* _Extracted entries_
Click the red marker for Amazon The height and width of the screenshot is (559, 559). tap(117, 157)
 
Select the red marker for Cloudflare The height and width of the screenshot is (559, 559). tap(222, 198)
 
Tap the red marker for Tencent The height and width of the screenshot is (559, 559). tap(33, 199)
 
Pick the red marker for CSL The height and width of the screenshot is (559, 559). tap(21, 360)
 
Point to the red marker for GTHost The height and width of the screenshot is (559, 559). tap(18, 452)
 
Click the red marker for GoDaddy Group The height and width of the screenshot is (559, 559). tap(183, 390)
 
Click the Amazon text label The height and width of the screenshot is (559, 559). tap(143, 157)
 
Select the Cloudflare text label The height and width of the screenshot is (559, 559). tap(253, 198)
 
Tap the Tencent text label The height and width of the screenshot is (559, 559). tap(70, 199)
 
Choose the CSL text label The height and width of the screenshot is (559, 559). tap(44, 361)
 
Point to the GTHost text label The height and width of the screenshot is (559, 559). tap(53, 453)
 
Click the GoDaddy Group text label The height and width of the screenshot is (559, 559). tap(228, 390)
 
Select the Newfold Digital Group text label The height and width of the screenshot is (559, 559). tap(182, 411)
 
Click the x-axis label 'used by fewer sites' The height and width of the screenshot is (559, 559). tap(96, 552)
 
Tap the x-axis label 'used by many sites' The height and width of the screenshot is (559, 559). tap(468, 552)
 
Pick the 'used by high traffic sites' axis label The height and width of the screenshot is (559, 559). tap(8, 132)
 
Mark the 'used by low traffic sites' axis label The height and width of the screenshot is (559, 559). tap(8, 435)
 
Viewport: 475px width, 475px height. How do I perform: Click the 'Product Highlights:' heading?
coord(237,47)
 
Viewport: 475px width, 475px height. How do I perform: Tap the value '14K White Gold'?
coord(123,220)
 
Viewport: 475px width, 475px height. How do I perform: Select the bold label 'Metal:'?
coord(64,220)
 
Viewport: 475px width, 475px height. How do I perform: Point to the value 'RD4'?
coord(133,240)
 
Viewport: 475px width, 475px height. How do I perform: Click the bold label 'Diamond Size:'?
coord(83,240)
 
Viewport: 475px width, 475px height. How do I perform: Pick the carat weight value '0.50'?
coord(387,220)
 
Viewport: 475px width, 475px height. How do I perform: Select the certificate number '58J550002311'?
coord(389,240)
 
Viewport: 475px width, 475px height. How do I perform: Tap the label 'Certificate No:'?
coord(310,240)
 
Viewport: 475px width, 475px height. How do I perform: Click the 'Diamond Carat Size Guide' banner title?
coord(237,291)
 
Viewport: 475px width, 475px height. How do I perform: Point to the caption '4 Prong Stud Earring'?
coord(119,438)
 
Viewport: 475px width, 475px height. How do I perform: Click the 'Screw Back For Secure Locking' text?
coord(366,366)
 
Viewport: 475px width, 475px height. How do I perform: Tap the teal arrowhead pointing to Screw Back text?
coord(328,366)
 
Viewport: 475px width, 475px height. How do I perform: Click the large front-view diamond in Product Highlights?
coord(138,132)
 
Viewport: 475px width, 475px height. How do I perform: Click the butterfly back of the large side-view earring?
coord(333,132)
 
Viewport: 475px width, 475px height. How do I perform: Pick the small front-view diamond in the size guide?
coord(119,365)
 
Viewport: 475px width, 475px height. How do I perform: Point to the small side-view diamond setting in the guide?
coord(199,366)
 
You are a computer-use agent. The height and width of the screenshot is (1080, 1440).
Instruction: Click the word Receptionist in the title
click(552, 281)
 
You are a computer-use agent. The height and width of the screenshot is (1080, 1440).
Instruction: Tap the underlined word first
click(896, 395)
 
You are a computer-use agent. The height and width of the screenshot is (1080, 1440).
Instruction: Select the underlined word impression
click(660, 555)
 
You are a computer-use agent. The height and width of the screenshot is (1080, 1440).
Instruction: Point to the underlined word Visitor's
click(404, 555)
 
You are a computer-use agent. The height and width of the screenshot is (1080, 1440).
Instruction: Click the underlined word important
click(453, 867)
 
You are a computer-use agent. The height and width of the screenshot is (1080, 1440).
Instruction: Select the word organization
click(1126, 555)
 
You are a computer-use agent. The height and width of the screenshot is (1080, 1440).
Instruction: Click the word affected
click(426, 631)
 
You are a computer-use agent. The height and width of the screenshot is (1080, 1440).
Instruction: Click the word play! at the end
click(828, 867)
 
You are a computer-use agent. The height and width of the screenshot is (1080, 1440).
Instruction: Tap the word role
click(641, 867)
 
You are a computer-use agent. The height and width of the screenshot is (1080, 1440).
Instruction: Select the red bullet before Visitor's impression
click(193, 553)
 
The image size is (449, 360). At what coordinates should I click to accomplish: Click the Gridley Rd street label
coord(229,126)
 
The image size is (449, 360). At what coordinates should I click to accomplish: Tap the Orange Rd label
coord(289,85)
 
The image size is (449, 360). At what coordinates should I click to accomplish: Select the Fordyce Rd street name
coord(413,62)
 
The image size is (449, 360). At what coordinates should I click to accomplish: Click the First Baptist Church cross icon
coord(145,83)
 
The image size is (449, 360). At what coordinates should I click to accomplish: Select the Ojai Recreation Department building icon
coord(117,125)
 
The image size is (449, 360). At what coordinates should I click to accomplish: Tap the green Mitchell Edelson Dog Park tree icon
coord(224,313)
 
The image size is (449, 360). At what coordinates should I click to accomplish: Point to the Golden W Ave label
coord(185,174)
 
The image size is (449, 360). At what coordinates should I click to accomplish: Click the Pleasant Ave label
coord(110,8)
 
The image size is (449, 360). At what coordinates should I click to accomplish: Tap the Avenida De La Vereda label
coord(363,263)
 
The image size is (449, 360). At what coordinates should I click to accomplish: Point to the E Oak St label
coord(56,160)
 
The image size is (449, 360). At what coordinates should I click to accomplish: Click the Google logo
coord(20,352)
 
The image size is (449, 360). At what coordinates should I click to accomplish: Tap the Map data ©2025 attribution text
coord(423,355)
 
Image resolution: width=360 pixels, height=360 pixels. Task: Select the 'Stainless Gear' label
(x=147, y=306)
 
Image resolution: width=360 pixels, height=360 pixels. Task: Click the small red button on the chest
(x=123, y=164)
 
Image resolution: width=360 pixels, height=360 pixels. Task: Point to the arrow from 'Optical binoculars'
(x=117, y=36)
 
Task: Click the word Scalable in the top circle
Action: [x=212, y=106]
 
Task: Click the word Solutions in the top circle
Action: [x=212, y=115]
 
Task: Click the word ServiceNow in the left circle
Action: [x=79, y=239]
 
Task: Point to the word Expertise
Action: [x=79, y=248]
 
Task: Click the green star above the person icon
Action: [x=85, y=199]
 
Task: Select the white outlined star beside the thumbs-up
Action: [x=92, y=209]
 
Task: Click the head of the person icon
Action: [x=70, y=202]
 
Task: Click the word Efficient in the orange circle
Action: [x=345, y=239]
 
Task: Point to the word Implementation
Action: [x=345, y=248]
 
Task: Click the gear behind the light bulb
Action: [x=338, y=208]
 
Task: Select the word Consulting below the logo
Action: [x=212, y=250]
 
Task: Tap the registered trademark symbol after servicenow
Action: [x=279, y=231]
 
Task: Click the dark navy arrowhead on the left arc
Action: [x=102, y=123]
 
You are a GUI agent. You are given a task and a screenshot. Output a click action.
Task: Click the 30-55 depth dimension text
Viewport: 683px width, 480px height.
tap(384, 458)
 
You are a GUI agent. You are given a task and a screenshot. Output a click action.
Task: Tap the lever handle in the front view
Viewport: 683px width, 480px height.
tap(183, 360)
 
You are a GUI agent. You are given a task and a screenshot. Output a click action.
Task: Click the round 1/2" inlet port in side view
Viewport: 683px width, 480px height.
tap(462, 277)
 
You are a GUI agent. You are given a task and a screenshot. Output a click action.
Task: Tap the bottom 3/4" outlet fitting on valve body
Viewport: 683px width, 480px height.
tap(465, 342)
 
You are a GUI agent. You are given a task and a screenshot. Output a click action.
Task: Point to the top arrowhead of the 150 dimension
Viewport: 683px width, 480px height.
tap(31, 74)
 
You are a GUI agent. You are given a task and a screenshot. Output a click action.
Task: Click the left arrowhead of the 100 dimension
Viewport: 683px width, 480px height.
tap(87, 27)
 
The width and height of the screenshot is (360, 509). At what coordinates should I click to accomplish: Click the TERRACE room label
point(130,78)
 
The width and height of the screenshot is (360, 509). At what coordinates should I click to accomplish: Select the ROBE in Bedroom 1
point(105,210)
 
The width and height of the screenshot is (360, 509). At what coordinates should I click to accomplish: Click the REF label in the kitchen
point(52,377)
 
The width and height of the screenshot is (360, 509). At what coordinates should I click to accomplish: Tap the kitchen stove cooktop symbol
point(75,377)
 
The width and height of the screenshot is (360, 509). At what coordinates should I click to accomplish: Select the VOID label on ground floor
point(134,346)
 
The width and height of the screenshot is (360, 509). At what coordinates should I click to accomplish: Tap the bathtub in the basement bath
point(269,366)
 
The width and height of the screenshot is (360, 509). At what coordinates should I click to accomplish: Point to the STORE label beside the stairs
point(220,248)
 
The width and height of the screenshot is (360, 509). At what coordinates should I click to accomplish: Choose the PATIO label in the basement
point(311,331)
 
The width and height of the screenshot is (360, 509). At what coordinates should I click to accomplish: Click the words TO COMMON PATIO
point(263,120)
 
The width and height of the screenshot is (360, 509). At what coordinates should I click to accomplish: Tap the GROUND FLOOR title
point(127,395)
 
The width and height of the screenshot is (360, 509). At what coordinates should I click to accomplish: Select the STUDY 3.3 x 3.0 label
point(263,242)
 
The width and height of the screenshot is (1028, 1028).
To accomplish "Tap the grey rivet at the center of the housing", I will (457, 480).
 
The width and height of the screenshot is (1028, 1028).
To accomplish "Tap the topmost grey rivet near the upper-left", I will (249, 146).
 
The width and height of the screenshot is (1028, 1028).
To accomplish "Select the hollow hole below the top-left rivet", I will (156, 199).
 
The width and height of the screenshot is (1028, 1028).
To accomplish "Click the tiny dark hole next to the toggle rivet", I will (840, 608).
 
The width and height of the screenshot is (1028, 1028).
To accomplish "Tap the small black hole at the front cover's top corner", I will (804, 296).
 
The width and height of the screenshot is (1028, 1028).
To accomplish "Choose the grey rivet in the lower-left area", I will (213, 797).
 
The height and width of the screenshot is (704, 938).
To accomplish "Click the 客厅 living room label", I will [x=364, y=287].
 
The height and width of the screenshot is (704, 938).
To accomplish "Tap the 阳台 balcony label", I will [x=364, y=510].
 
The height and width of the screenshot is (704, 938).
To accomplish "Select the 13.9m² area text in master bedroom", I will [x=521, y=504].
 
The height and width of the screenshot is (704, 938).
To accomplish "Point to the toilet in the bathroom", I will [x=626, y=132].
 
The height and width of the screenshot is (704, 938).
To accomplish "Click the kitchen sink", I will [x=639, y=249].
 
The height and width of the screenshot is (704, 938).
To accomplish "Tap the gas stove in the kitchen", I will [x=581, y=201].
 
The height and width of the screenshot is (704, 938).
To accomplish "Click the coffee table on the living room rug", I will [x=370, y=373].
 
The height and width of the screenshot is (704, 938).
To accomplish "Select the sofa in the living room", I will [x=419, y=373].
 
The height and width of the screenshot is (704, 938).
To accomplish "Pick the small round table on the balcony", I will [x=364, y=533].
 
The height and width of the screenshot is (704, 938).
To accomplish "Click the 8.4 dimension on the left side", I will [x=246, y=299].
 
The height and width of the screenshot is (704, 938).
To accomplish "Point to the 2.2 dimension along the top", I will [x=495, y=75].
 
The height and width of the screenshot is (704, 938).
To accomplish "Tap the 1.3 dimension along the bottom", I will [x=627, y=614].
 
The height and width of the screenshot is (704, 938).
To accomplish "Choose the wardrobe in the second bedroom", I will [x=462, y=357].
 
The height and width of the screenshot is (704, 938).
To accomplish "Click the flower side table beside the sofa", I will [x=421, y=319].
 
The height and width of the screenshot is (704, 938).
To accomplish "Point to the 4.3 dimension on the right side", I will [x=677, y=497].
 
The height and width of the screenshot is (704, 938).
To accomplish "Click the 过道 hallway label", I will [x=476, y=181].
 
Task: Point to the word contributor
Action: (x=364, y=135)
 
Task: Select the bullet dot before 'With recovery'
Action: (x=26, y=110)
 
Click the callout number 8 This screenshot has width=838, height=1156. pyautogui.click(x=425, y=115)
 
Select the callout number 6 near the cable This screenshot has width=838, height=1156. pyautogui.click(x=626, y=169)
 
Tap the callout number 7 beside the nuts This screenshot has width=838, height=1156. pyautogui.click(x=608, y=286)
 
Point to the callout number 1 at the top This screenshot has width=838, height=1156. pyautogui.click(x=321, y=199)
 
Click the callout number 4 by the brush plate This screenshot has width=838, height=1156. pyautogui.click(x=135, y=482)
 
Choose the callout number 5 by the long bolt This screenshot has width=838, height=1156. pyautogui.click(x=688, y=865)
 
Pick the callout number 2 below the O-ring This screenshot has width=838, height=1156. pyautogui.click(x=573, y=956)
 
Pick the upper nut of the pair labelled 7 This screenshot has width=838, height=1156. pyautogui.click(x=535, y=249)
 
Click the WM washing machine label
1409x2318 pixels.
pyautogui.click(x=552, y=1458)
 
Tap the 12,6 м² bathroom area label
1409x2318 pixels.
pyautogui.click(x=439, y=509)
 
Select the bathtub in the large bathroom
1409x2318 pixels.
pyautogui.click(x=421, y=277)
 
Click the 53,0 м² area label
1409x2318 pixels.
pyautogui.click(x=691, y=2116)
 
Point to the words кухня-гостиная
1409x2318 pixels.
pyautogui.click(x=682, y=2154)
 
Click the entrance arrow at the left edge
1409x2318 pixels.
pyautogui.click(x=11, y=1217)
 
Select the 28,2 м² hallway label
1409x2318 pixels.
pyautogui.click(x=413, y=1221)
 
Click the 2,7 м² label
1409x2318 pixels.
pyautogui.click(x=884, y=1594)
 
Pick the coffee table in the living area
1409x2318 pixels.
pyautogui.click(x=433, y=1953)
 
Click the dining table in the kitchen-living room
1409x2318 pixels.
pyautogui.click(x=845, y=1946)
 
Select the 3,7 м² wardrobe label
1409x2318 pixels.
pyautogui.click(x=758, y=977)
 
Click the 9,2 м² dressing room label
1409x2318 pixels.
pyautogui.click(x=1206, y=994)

* _Given exercise_
Extract every line of the listing above that contains the string "Amazon". Matching is case-sensitive.

* _Result_
Click the red marker for Amazon The height and width of the screenshot is (559, 559). tap(117, 157)
Click the Amazon text label The height and width of the screenshot is (559, 559). tap(143, 157)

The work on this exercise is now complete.